PRESIDENTE. L’onorevole Lenzi, cofirmatario dell’interpellanza, ha facoltà di replicare.

DONATA LENZI. Signor Presidente, questa interpellanza «aggiorna» una precedente interpellanza del 4 marzo 2010, presentata in Commissione.
Signor sottosegretario, quello che lascia perplessi, nella sua esposizione ampia e sempre puntuale, è che le due risposte non tornano. Ci è stato detto che due regioni, Lazio ed Emilia Romagna, avevano già avviato protocolli di sperimentazione.
Nella sua risposta i protocolli di sperimentazione avverrebbero a Pavia e a Milano, presso istituti clinici. Queste cose tra di loro sono connesse? Si parlano? Le sperimentazioni si svolgono sulla stessa base? Adottano gli stessi criteri?

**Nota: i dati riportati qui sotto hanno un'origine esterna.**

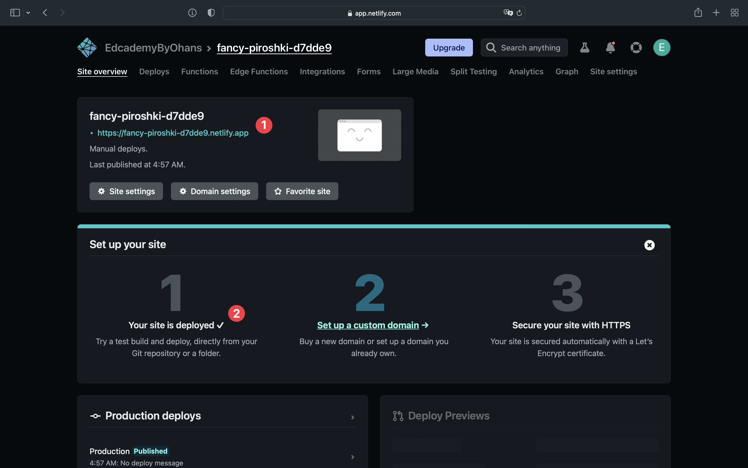The image size is (748, 468).
Task: Toggle the browser sidebar icon
Action: pyautogui.click(x=15, y=12)
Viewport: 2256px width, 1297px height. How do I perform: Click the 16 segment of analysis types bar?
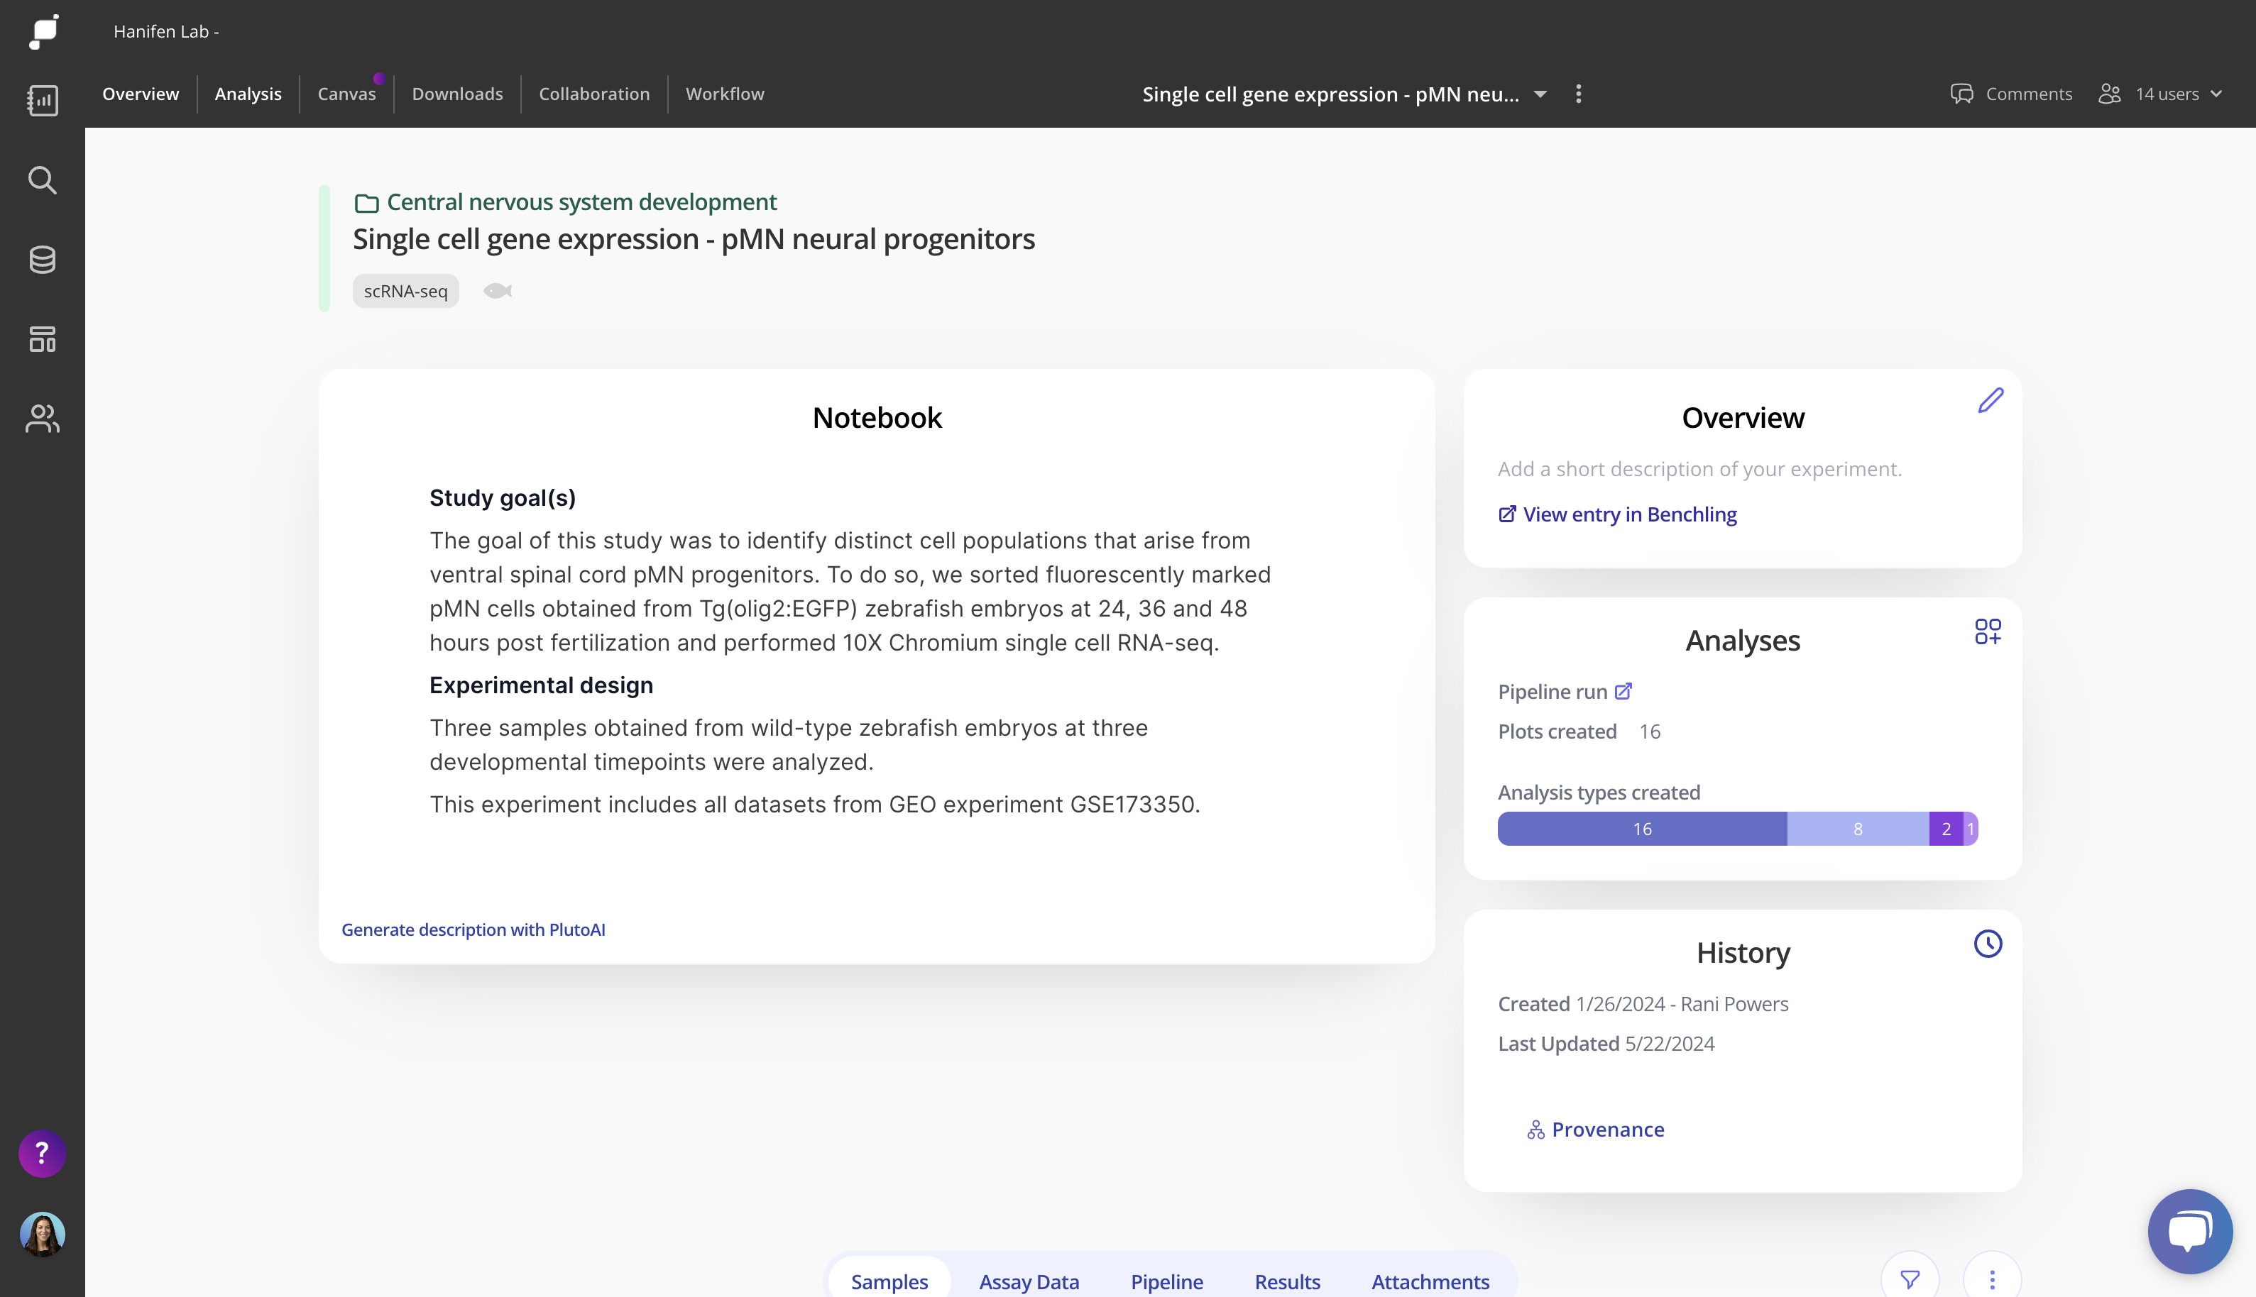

Ne consegue una valutazione unitaria?
Il Ministero, che anche con l’appoggio dei parlamentari della Commissione di merito spesso rivendica un ruolo nei Pag. 17confronti delle regioni, deve rivendicare tale ruolo anche nel momento in cui si affrontano temi come questo e non solo con l’affiancamento del Ministro dell’economia e delle finanze nel momento in cui si discute l’assegnazione delle risorse. Nel caso di specie siamo di fronte a un grande movimento – e nel sito di facebook i malati che soffrono di questa patologia superano i 15 mila – e a una grande pressione da parte di chi chiede di poterla svolgere. In realtà, si tratta di un eco-doppler e, quindi, potrebbero fare questo esame con una normale prescrizione. Ovviamente, vogliamo sapere se vi sono conseguenze e quali sono, perché siamo di fronte ad una vicenda in cui l’Italia è uno dei Paesi in cui questa cura è stata avviata e, quindi, non dico che potremmo rivendicare una primogenitura ma, comunque, partecipare ad una ricerca a livello internazionale.
Mi permetto, inoltre, di aggiungere che pur comprendendo la necessità della preoccupazione della tutela della salute pubblica, il Consiglio superiore della sanità è stato più che dalla parte dei bottoni perché ha affermato che quando da qualche altra parte del mondo ci sapranno dire, con le pubblicazioni scientifiche, che questa sperimentazione è efficace allora noi daremo il via. Ma qui si chiede di autorizzare la sperimentazione e non di introdurre un nuovo farmaco o un nuovo strumento.
Pertanto, sono rammaricata, e pur augurandomi che il suo impegno ci permetta di lavorare e di interloquire, devo ancora dichiararmi insoddisfatta.